### EXCERPTED TEXT
■ ■ ■ ■ ■ ■ ■
Monday 27 July 2015

The Future Shape of the PAS (3) Comments


Below are my comments on the replies received to the questions I submitted to the LVA about their running of the new PAS

The first section of my questions referred to 'The Fate of the National Scheme'. In reply to my first question, the PAS seems to be denying that no official statement was issued. In answering my second, they are suggesting that the new organization of the Scheme does not affect in any way its scope, affordances and duties. We will see.

The answer to the third question is wholly evasive. Documents I have seen suggest that before these changes, one third of the 'local partners' were already considering having to withdraw part or all of their contribution to the FLOs as part of the cuts affecting all public spending, and culture is a soft target. While these changes may be staved off one year, two, three or maybe more, the issue is not one that can be ignored and a situation that cannot be sustained indefinitely. Yet the BM answer avoids the question, referring back to their past "active partnerships" (loans and tours)  and refusing to acknowledge the changed context. Yes, "the local partners remain core to the [PAS'] delivery", and while perhaps in the middle of 2015 the Scheme still "retains its national reach across England and Wales", this is not going to continue much longer, the Welsh "reach" is already very tenuous. The question was not answered.

Likewise the BM does not regard making outside partners subservient to the programmes of the LVA department of a distant London Museum is in any way a downgrading of the Scheme which they had joined. Let us see whether local authorities see it that way. I asked whether those partners were consulted on the proposed changes to the programme in which they are partners and in what form. I suspect they were not, because the BM merely answers evasively: "we continue to consult with local and national partners on future strategy".
■ ■ ■ ■ ■ ■ ■
### PROVIDED MATERIAL
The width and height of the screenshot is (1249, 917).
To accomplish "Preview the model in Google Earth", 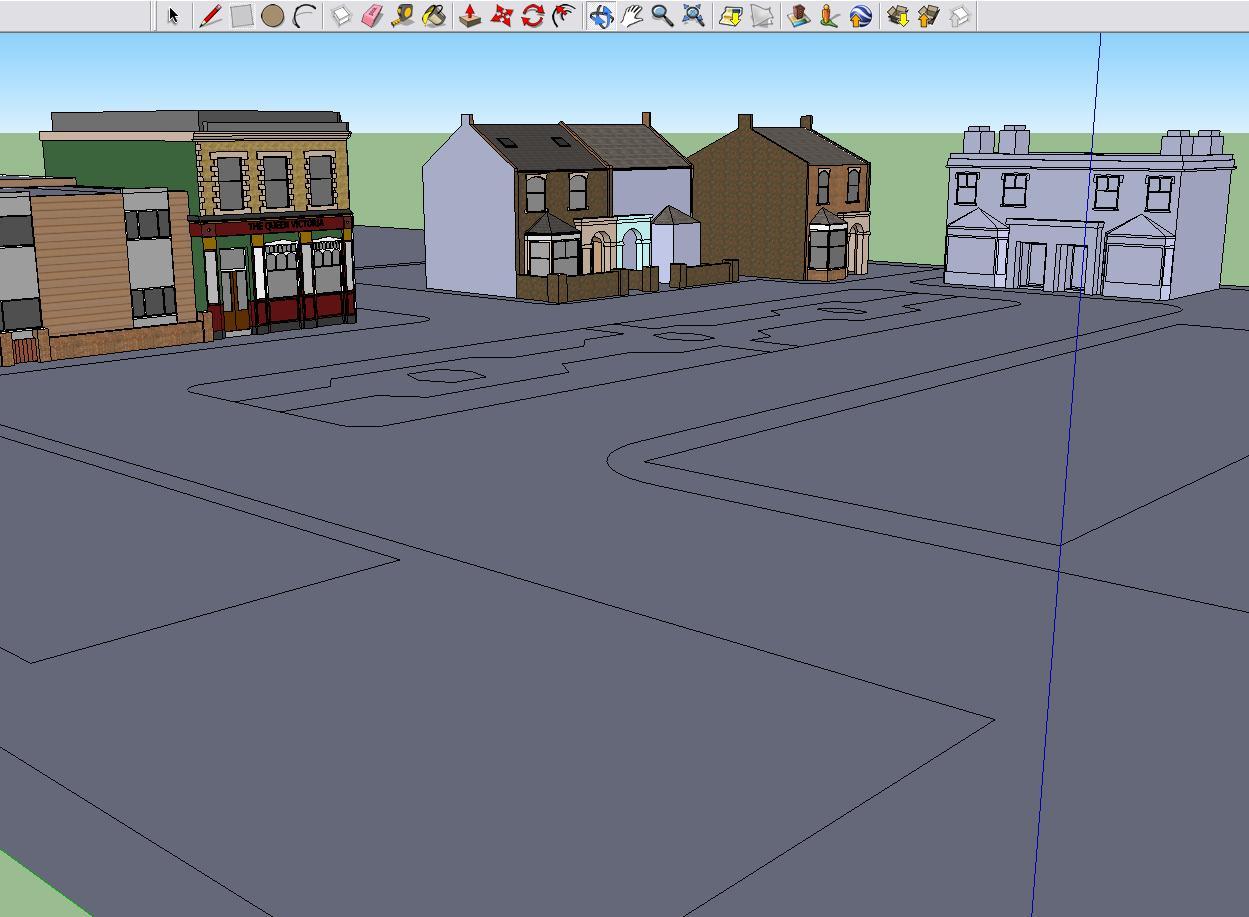I will tap(860, 16).
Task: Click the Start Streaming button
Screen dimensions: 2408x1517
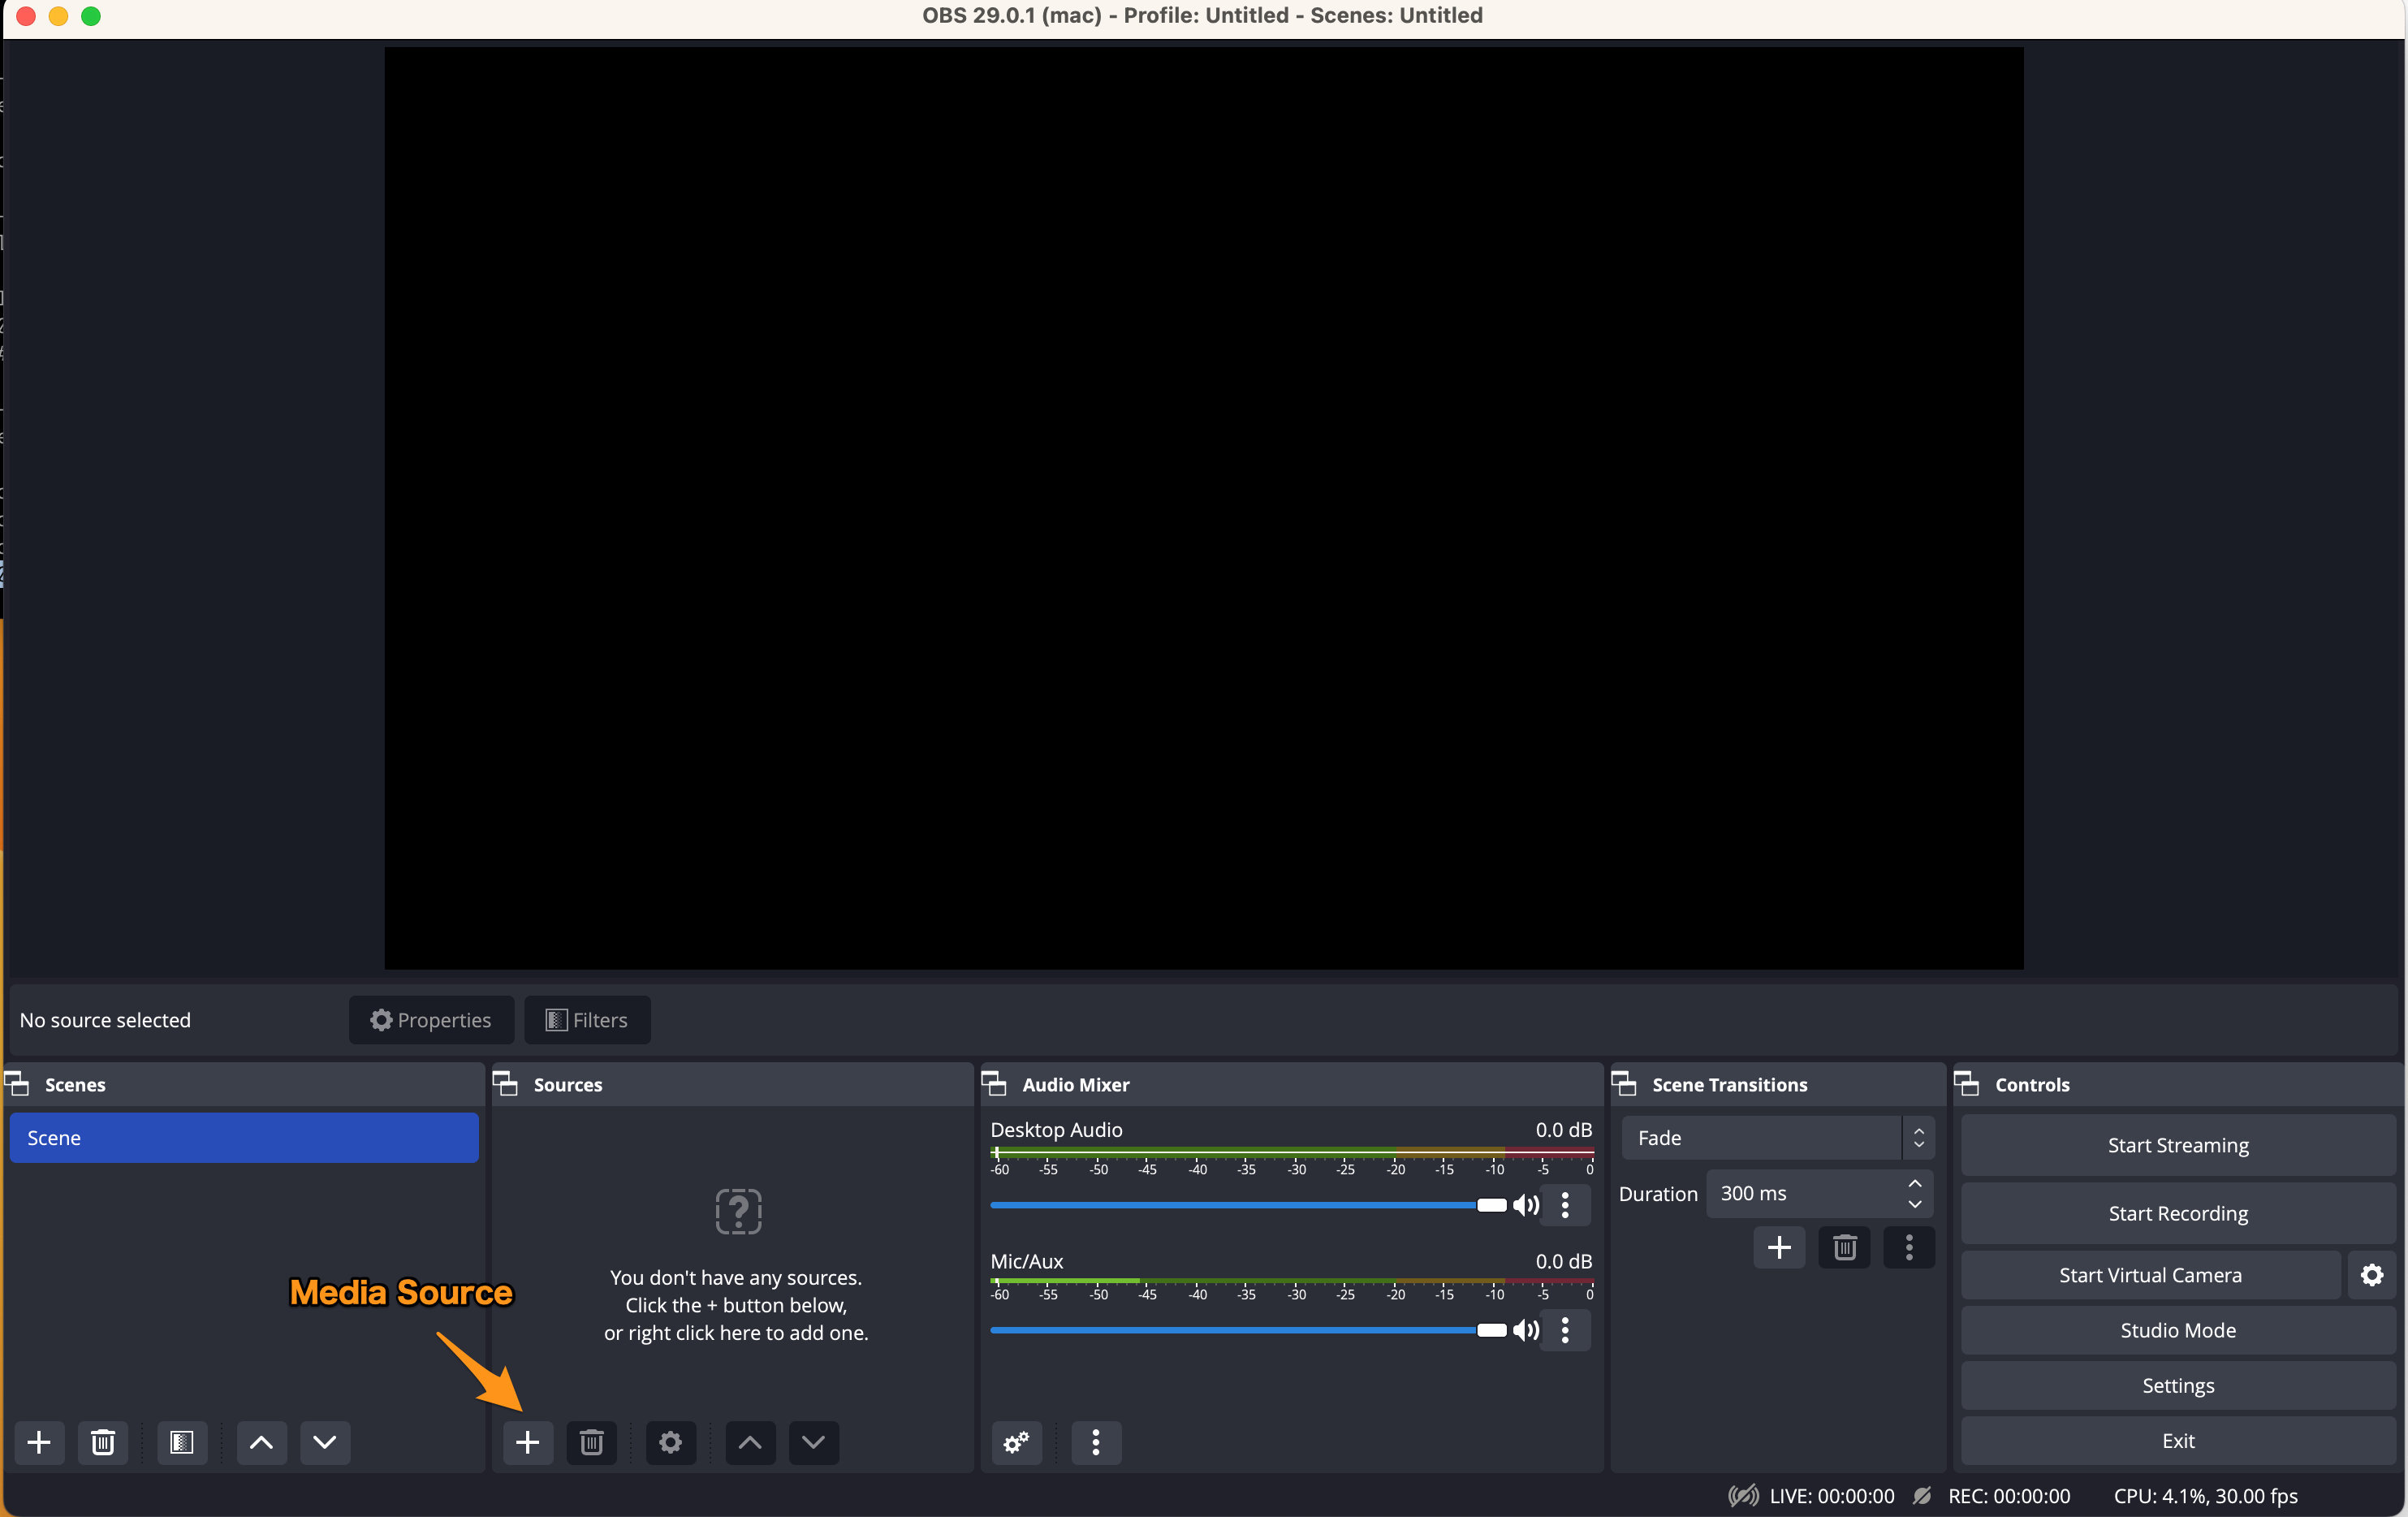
■ ■ ■ ■ ■ ■ ■
### PROMPT 1
In the post on the future shape of the PAS, what share of the "local partners" were already considering withdrawing part or all of their contribution to the FLOs before these changes?
### PROMPT 2
Extend the post on the future shape of the PAS past its final sentence, keeping the writer's commenting voice.

### TASK RESULT 1
One third of them.

### TASK RESULT 2
Neither is it true that "the status of the British Museum’s relationship with our partners in the PAS has not changed". Documents which had a restricted circulation outside the BM a few months ago suggest pretty unequivocally that the whole purpose of this reorganization was to facilitate development of those relationships in a certain direction in the interests of the British Museum itself, which could be said to be at the expense of the local partners. These documents should be made fully public.

My second batch of questions touched upon The Treasure Act and Heritage Policy The answer to question 5 suggests there are no changes at all in the Treasure Process. I asked whether the LVA PAS would be active in promoting changes in the " scope of Treasure in response to cases like the Crosby Garrett helmet" The answer was evasive.

As for the input the LVA envisages "making in national heritage policy concerning, for example artefact hunting, and how", I do not think they understood the question.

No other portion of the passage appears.